# [SOURCE RECORDS]
++++++++++++++++++++

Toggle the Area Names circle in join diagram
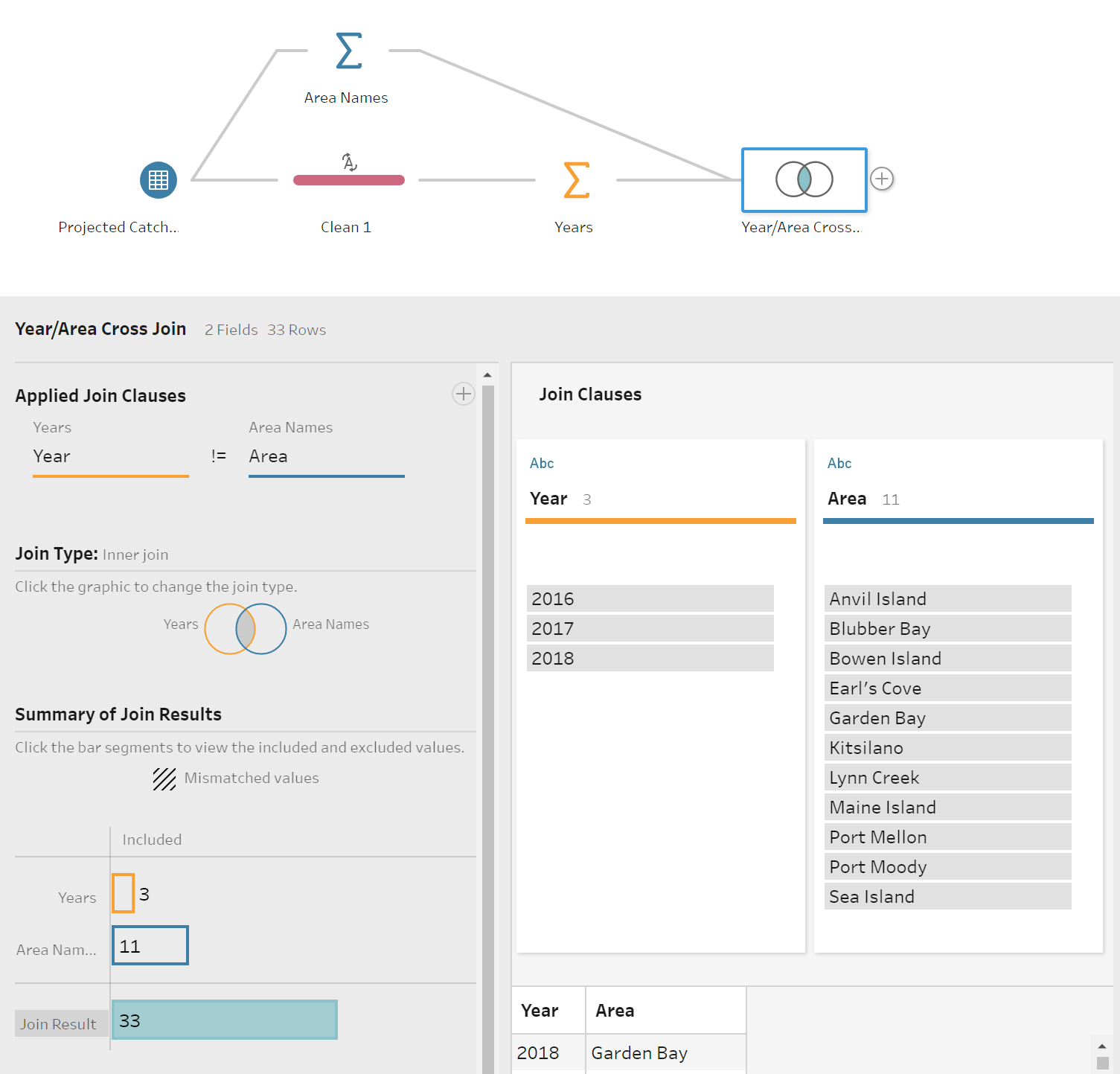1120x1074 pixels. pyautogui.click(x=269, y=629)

++++++++++++++++++++

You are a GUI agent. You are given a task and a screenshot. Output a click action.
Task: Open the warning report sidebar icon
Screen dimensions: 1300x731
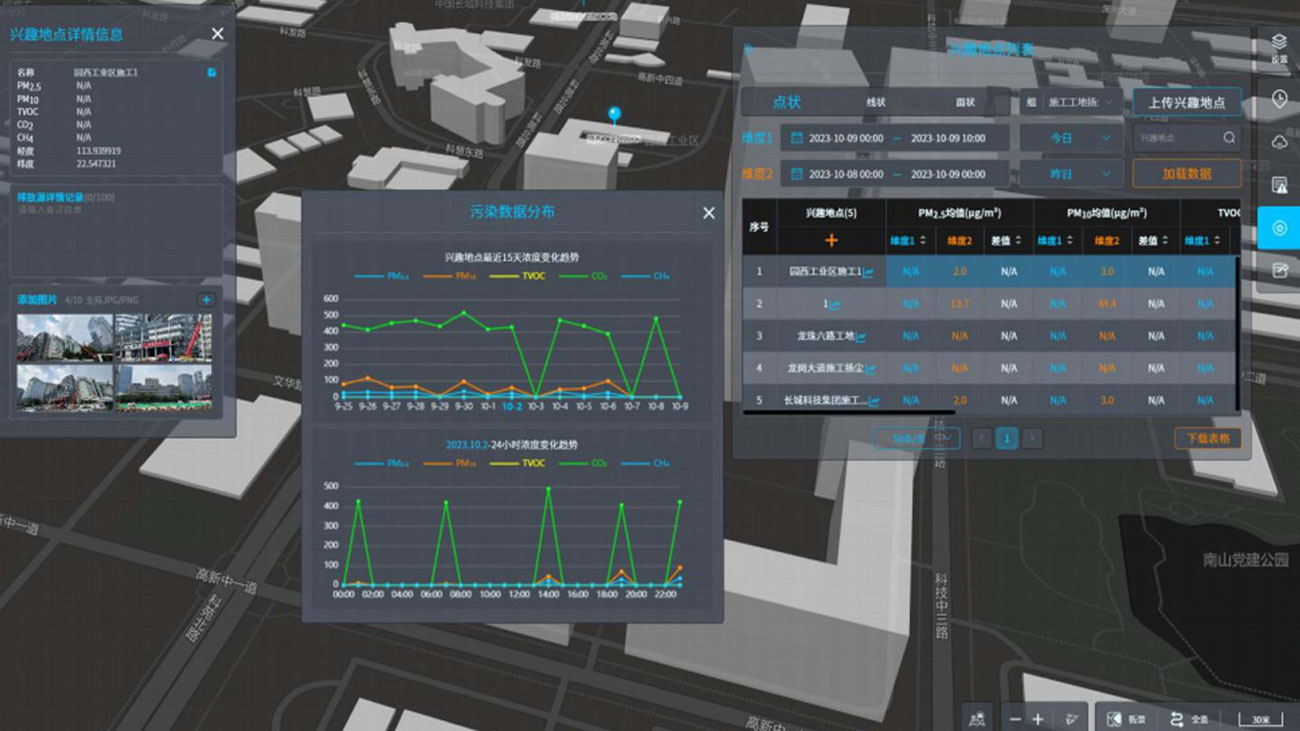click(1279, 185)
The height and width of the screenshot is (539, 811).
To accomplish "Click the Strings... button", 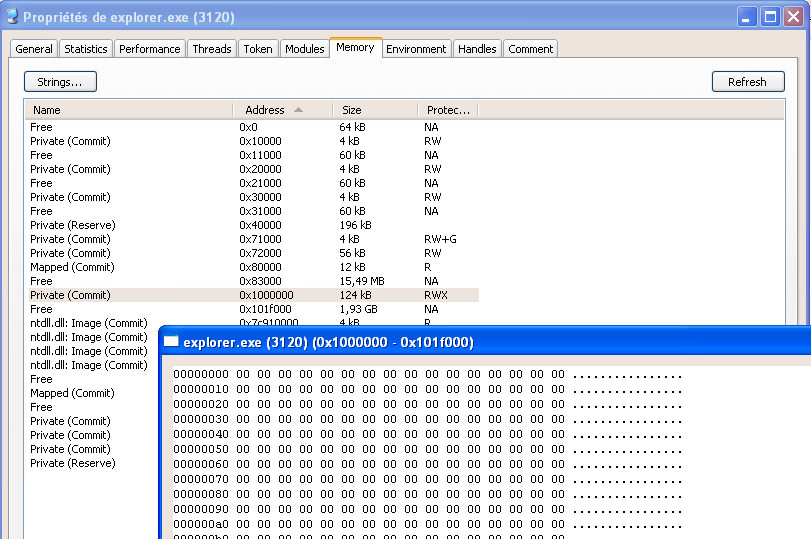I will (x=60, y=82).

++++++++++++++++++++

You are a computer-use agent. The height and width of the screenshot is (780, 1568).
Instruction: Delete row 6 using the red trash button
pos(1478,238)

++++++++++++++++++++

# [INSTRUCTIONS TO FOLLOW]
Number of lines containing "width" in the material above: give that number alone.

# [WRITTEN SOLUTION]
2